TASK DESCRIPTION:
Reproduce all of the material below word for word, omitting the pictures.

[Records in a dataset]
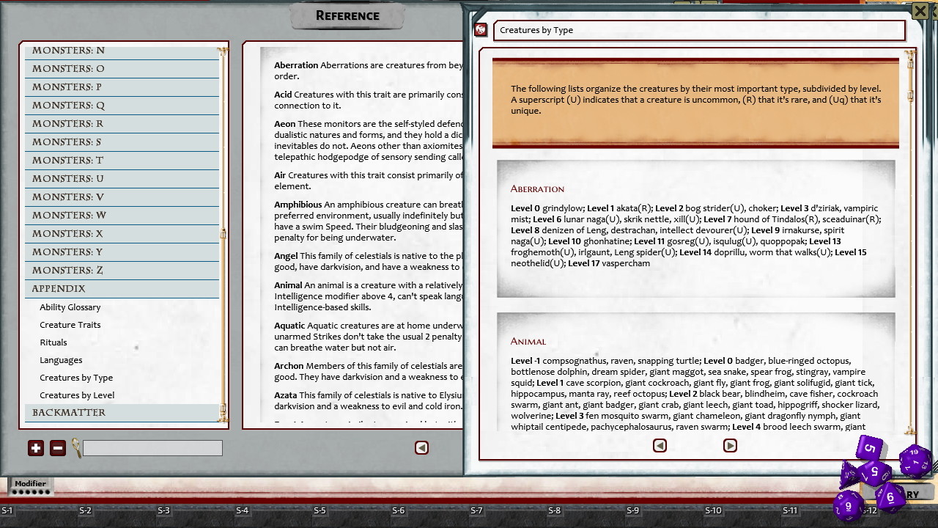Image resolution: width=938 pixels, height=528 pixels.
Task: Click the red dragon icon beside Creatures by Type
Action: [481, 29]
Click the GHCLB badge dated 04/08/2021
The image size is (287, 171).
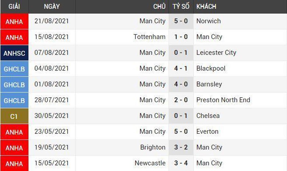click(14, 69)
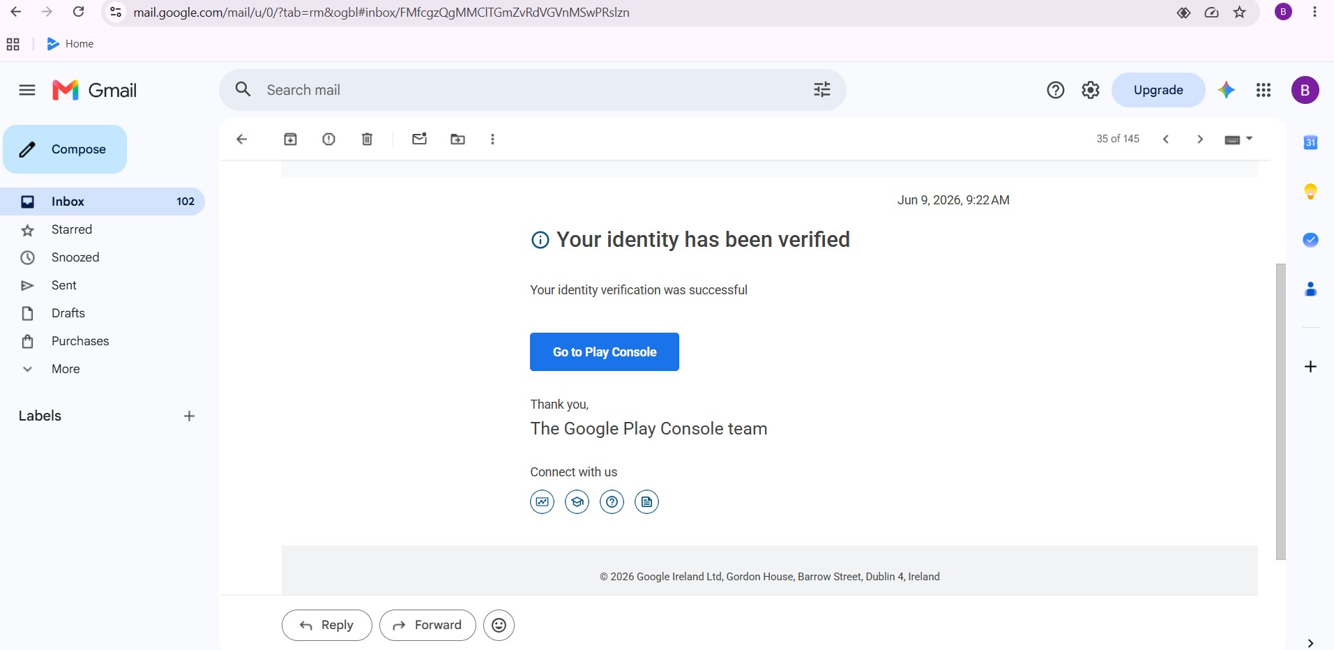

THE COMPLETED TASK:
Image resolution: width=938 pixels, height=528 pixels.
Task: Click the red dragon icon beside Creatures by Type
Action: [481, 29]
Click the GHCLB badge dated 04/08/2021
The image size is (287, 171).
click(14, 69)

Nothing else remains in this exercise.